Unit Linked Investment Plan (ULIP)
ULIPs are another type of tax-saving instruments that not only offers tax benefits but also provides higher gains on investment when invested for a longer investment duration. ULIPs are investment products that provide a combination of investment opportunities and life insurance policy though a mutual fund is a single fund. These funds offer the flexibility to switch between funds about 3-4 times in a year.

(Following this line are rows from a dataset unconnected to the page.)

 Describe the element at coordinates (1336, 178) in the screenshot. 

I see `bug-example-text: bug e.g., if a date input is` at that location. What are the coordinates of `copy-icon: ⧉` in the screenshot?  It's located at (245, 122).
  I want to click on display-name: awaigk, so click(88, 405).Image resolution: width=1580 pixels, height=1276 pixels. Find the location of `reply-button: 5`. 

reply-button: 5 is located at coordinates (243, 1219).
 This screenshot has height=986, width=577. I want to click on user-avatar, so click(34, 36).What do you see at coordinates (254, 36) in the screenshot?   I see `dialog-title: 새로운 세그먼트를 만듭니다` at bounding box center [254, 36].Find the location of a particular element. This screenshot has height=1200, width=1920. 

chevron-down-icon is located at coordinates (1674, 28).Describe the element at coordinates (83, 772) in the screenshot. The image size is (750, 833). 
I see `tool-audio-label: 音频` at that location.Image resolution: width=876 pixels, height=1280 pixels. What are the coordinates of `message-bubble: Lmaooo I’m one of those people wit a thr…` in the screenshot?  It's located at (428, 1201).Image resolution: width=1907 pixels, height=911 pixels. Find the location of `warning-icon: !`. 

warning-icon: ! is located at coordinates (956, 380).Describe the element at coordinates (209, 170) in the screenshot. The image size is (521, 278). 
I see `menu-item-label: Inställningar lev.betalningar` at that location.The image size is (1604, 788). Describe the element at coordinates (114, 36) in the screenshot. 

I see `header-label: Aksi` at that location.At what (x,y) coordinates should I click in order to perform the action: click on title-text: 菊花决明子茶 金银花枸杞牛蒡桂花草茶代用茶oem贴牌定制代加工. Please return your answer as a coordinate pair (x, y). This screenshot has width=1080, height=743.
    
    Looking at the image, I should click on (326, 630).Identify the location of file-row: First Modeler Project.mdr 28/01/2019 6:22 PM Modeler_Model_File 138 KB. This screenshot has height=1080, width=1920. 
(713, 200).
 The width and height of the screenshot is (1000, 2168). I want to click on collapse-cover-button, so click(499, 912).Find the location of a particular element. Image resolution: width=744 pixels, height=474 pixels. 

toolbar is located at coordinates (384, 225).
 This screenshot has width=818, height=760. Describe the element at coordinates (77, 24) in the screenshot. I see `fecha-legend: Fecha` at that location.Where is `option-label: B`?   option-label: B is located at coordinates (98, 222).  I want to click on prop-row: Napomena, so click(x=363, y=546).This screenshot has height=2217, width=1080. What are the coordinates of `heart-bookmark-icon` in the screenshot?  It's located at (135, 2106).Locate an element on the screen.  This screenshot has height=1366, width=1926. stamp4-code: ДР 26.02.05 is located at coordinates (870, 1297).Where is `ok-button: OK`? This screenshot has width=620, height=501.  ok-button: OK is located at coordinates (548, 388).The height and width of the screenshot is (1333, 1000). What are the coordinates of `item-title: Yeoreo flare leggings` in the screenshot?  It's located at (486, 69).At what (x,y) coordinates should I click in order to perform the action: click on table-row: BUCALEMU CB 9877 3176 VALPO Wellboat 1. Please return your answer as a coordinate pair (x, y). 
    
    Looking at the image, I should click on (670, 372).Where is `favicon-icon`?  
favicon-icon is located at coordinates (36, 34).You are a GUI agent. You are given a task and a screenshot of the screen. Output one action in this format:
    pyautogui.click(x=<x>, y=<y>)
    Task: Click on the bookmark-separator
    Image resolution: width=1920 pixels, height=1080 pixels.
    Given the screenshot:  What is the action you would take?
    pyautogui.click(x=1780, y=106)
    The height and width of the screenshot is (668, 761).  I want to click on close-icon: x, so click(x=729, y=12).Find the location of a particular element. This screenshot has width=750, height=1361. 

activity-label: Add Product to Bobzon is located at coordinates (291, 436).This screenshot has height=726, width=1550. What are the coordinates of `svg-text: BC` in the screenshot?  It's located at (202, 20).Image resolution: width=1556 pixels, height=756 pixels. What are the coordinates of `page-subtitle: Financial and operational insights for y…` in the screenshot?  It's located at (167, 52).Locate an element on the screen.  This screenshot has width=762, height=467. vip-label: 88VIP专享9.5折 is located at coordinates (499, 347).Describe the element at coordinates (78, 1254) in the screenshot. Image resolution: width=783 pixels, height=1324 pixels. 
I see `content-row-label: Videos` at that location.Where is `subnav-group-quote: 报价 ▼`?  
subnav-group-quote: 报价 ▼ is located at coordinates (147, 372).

National Pension Scheme (NPS)
It is a retirement-focused investment scheme that matures when an investor turns 60 years of age. Among various investment options under NPS, investors are mandated to invest a maximum of up to 75% in equity mutual funds and the rest in debt mutual funds. Investments in NPS are eligible for tax benefits of up to Rs1.5 lac u/s 80C of the Income Tax Act. You can also avail additional tax benefits of up to Rs 50,000 under sub-Section 80CCD (1B) of the IT Act.
Senior Citizen Savings Scheme (SCSS) – It is a savings scheme offered by the government of India which is accessible to Indian residents aged 60 and above. The maturity of these savings scheme is five years, although it can be extended by three years. The interest rate on SCSS is declared at the time of buying the mutual fund scheme. SCSS provide one of the highest interest rates when compared to different savings instruments available in India. SCSS schemes also offer tax benefits of up to Rs1.5 lac.
Equity Linked Savings Scheme (ELSS)
ELSS mutual funds are equity-based mutual funds that invest at least 80% of their total assets in equity and equity-linked securities. ELSS funds offer the dual benefits of capital appreciation and tax-saving benefits when invested for a long duration. Hence, they are aptly termed as ELSS tax saving mutual funds. These ELSS tax saving funds qualify for a tax deduction of up to Rs1.5 lac under section 80C. If you invest in ELSS, you can save up to Rs 46,800 each year.
Irrespective of the tax-saving instrument you choose for your investment portfolio, make sure it aligns with your personal and financial goals, risk profile and investment horizon. Happy investing!